练习说明
在关于硬币翻转概率dp的题解中,j≥r 且 n-r≥k 时,为什么要从 n-r 枚硬币中任选 k 枚翻转?请按题解给出的理由说明。

++++ 文本段落

• [动态规划][概率dp]Coins I


    题目描述

    Alice and Bob are playing a simple game. They line up a row of n identical coins, all with the heads facing down onto the table and the tails upward.
    For exactly m times they select any k of the coins and toss them into the air, replacing each of them either heads-up or heads-down with the same possibility. Their purpose is to gain as many coins heads-up as they can.

    输入

    The input has several test cases and the first line contains the integer t (1 ≤ t ≤ 1000) which is the total number of cases.
    For each case, a line contains three space-separated integers n, m (1 ≤ n, m ≤ 100) and k (1 ≤ k ≤ n).

    输出

    For each test case, output the expected number of coins heads-up which you could have at the end under the optimal strategy, as a real number with the precision of 3 digits.

    样例输入

    6
    2 1 1
    2 3 1
    5 4 3
    6 2 3
    6 100 1
    6 100 2
    

    样例输出

    0.500
    1.250
    3.479
    3.000
    5.500
    5.000
    思路:概率dp;状态dp[i][j]表示i次操作后,有j枚硬币正面朝上的概率;初步考虑状态转移方程为:dp[i][j]=sum{r=1~n dp[i-1][r] * [C(k,j-r)/(2^k)]}
    但其实不对,首先要分类j>=r和j<r两种情况;
    j>=r的时候很好想,根据最优策略(优先选择正面朝下的硬币翻转):
    当n-r>=k时,从n-r中任选k个硬币翻转,k个硬币中有(j-r)个硬币正面朝上的概率为C(k,j-r)/2^k,所以此时dp[i][j]+=dp[i-1][r] * [C(k,j-r)/2^k];
    当n-r<k时,从n-r中选n-r个,从r中选k-(n-r)个硬币翻转,k个硬币中j-r+k-(n-r)正面朝上的概率为P(计算同上),此时dp[i][j]+=dp[i][r]*P;
    j<r时,根据最优策略:
    当n-r>=k时,continue;
    当n-r<k时,从n-r中选n-r个,从r中选k-(n-r)个硬币翻转,当r-[k-(n-r)]>j时,continue;否则,k个硬币中要有j-{r-[k-(n-r)]}个硬币正面朝上,
    AC代码:
    #include <iostream>
    #include<cstdio>
    #include<cstring>
    using namespace std;
    
    double f[110];
    double dp[110][110];
    double pow[110];
    double c[110][110];
    
    void init(){
      pow[0]=1;c[0][0]=1;
      for(int i=1;i<=100;i++) {
            pow[i]=pow[i-1]*1.0/2.0;
            c[i][0]=1;for(int j=1;j<=i;j++) c[i][j]=c[i-1][j-1]+c[i-1][j];
      }
    }
    
    int main()

++++++++
++++ 列表摘录

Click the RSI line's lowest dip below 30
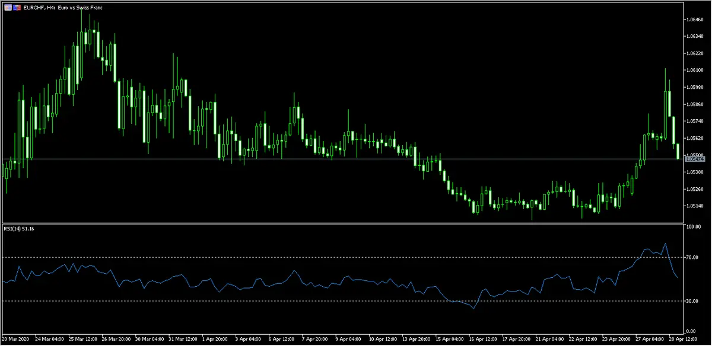 point(473,309)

++++++++

任务结果
题解说明,这一步依据的是最优策略,也就是优先选择正面朝下的硬币翻转。n-r 枚正面朝下的硬币不少于 k 枚时,k 枚都能从中选出。这 k 枚中有 j-r 枚正面朝上的概率为 C(k,j-r)/2^k,所以 dp[i][j] 要加上 dp[i-1][r]·C(k,j-r)/2^k。